Just came across a great MIT Sloan Research Paper from Victoria Stodden. It’s entitled The Scientific Method in Practice: Reproducibility in the Computational Sciences. The highlights include the results from a survey of computational scientists from the field of machine learning. Many different reasons for sharing both data and code are explored, but below I’ve just provided the five most common answers for sharing and not sharing code (% respondents in brackets). How do they fit with your own views?
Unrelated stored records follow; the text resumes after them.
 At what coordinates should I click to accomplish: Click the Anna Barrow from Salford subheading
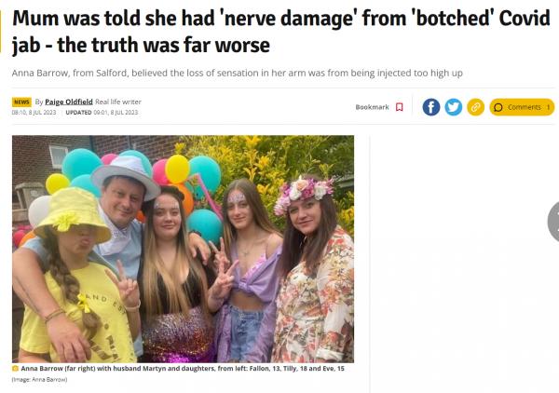(x=237, y=73)
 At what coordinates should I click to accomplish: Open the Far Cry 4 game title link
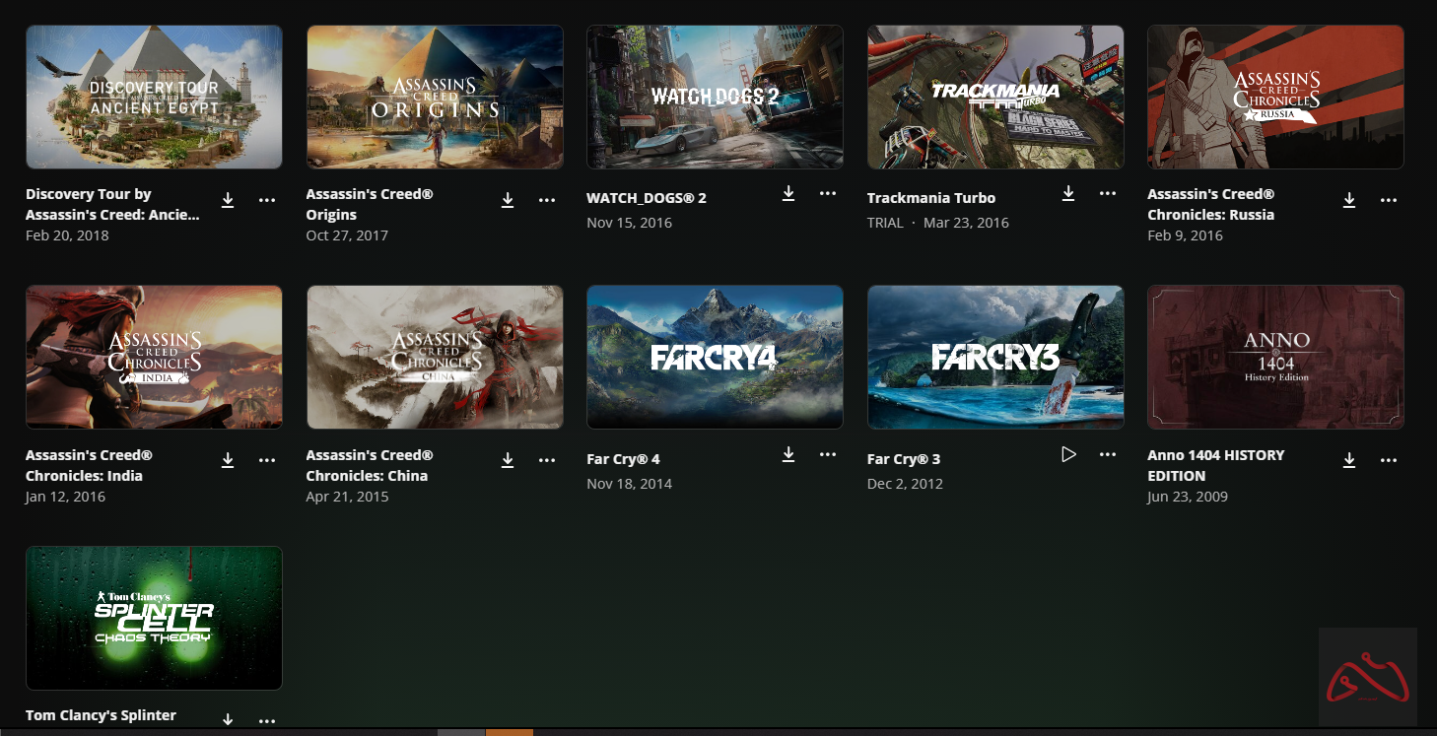623,458
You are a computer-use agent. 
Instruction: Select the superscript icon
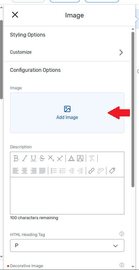59,158
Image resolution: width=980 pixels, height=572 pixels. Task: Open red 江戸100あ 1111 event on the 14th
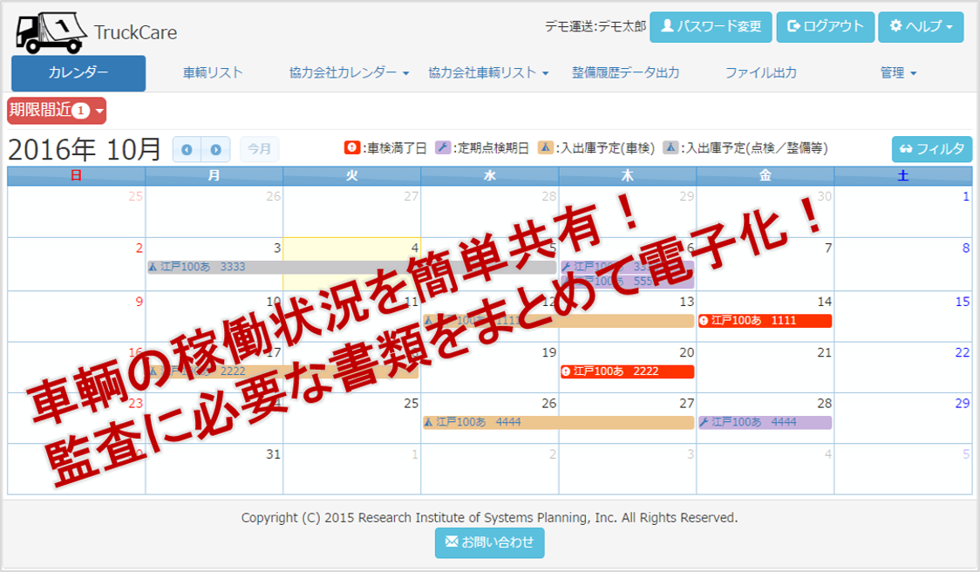pos(765,321)
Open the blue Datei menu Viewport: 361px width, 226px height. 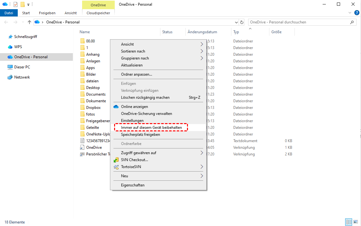9,13
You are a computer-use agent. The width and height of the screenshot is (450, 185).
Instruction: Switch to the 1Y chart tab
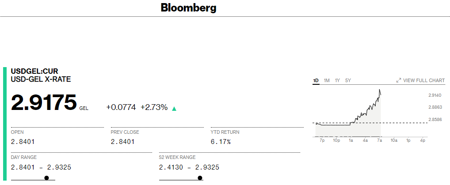tap(337, 80)
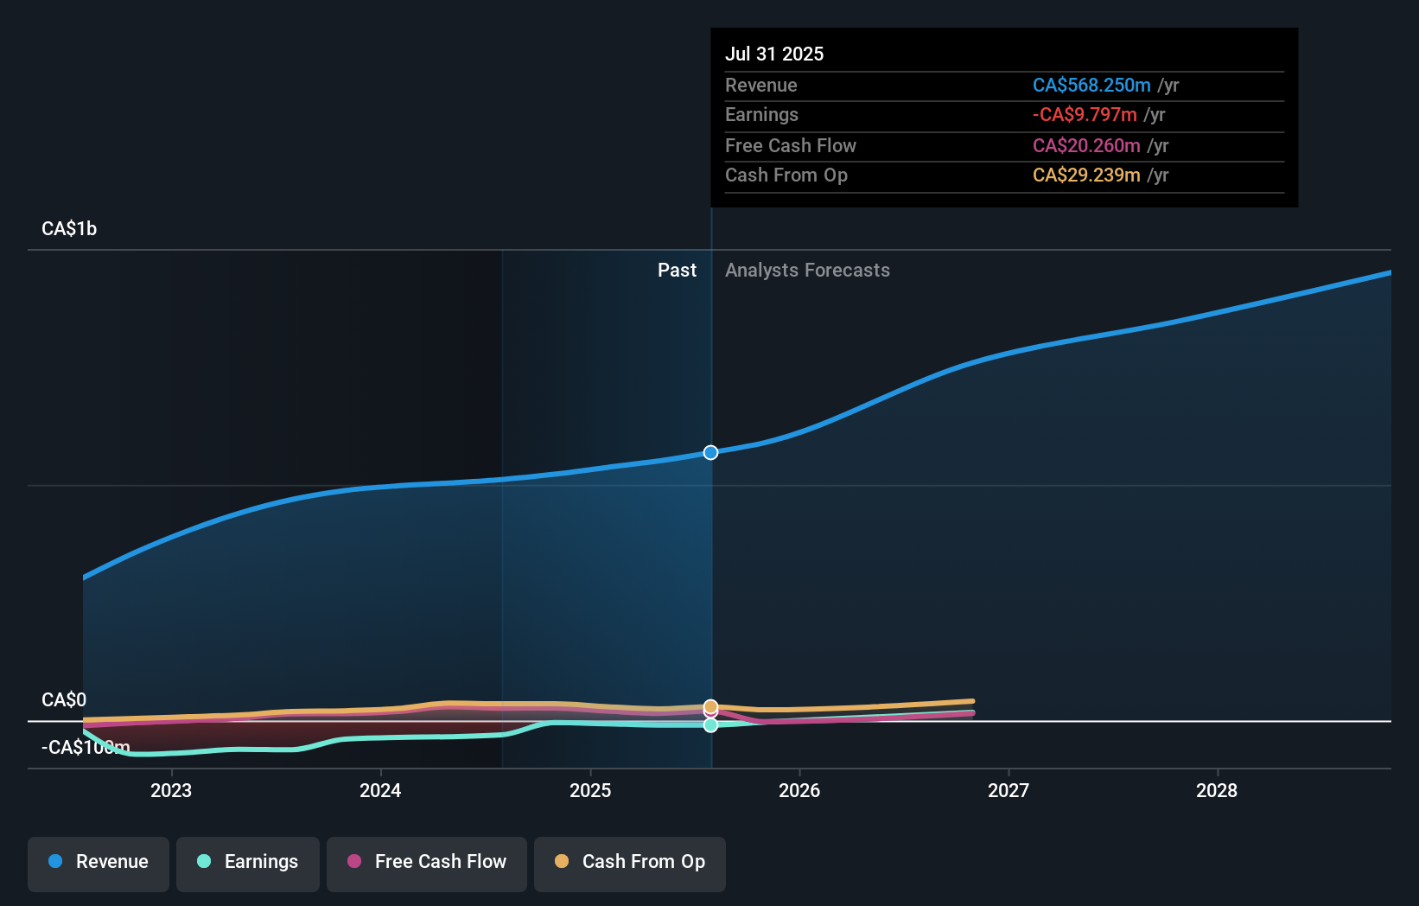Toggle the Earnings legend series button

click(248, 863)
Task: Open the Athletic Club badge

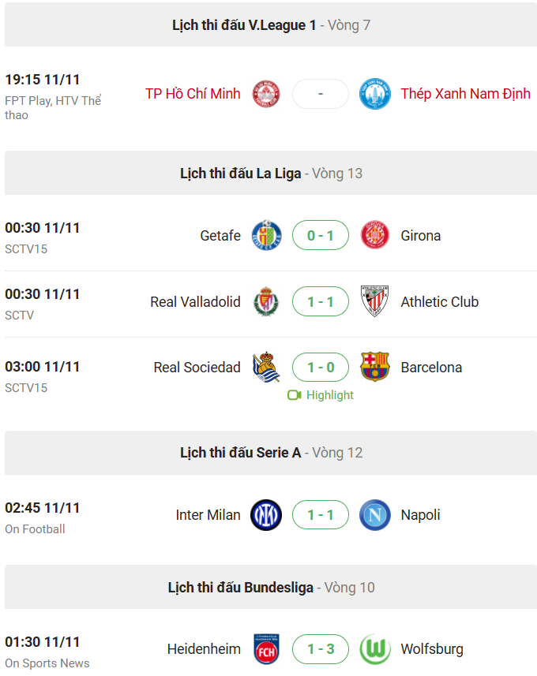Action: click(x=374, y=301)
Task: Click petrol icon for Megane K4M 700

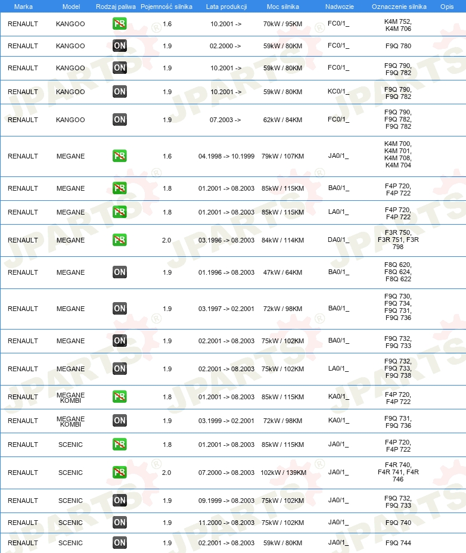Action: point(120,156)
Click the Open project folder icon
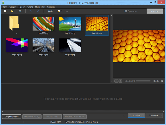The height and width of the screenshot is (125, 166). click(12, 11)
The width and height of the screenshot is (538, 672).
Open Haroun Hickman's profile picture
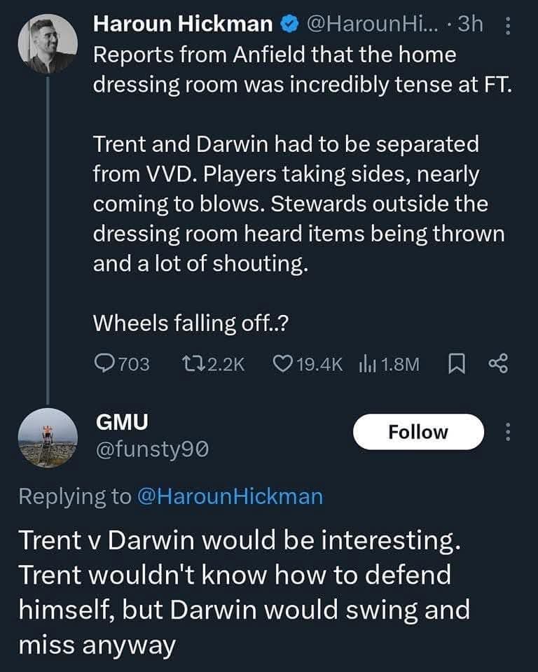point(48,43)
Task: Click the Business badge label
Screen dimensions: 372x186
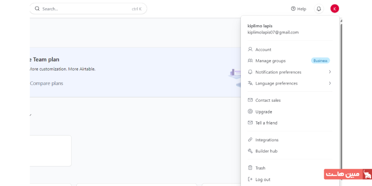Action: pos(320,61)
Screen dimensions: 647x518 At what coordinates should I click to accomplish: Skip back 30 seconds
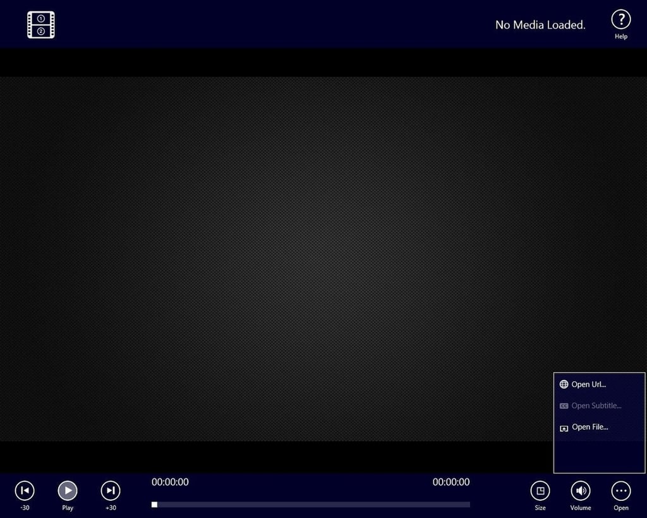(x=25, y=490)
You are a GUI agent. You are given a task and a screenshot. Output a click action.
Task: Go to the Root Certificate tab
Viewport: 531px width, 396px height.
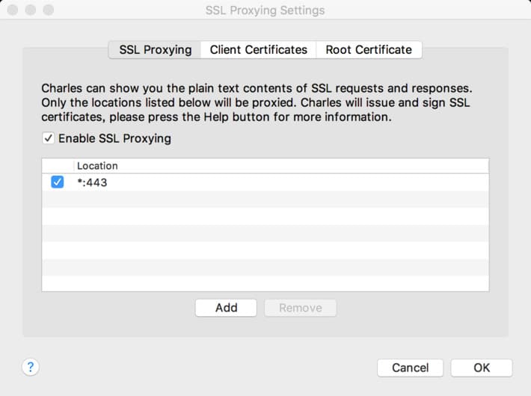tap(369, 50)
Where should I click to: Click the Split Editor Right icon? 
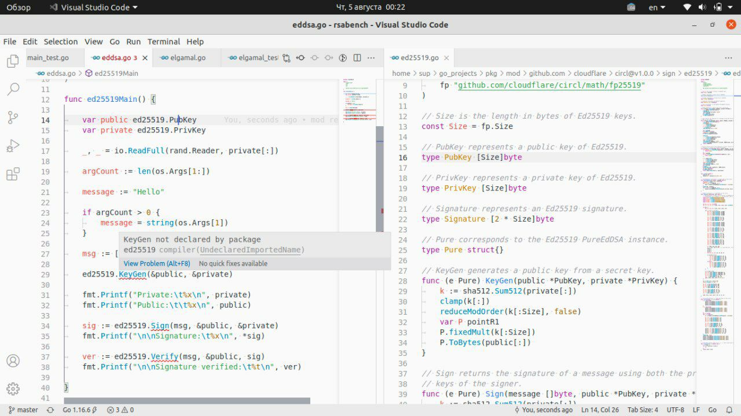(357, 58)
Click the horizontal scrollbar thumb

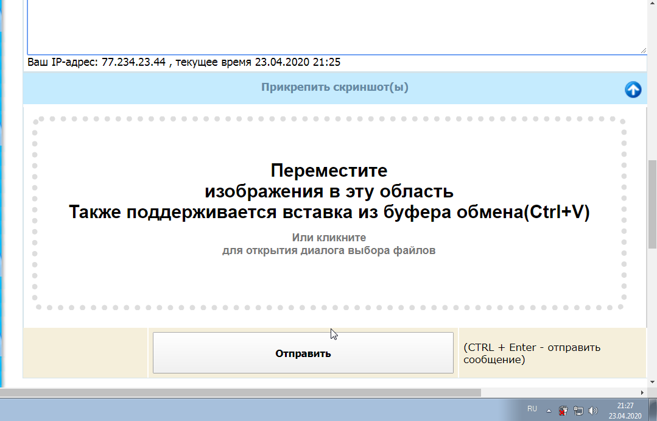[x=244, y=393]

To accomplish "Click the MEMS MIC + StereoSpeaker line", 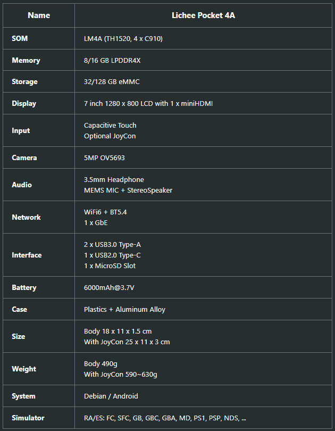I will [128, 190].
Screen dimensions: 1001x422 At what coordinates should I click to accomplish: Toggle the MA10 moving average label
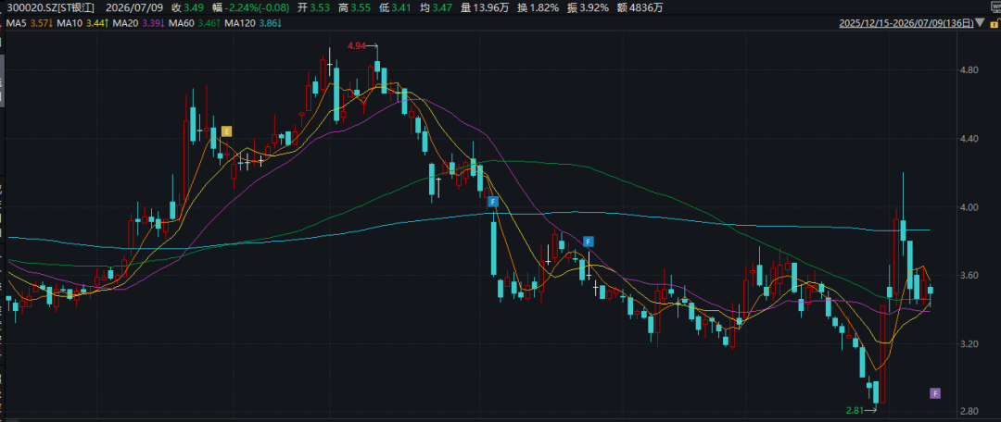(66, 23)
|#||Reason for sharing code||Reason for not sharing code|
|1||Encouraging scientific advancement (91%)||The time it takes to clean up and document for release (78%)|
|2||Encouraging sharing and having others share with you (90%)||Dealing with questions from users about the code (56%)|
|3||Being a good community member (87%)||The possibility that your code may be used without citation (45%)|
|4||Increase in publicity (85%)||The possibility of patents or other IP constraints (40%)|
|5||Improvement in the caliber of research (84%)||Legal barriers, such as copyright (34%)|
So the big barrier to more sharing more code is the overhead of getting it ready for release and the overhead of dealing with user queries once released. As Victoria goes onto say “this is interesting because it speaks to an incentive misalignment in the reward structure for scientific structure… [and] … suggests a strong need to account for code and data release directly in the research review process.” Our qualitative research we did at our community engagement workshop certainly chimes in with this.
These overheads, and the issues around IP, are also likely for other types of, and approaches to, software preservation. Part of our project will be to make recommendations on how to create the right sort of incentives for sharing and preservation when it is appropriate.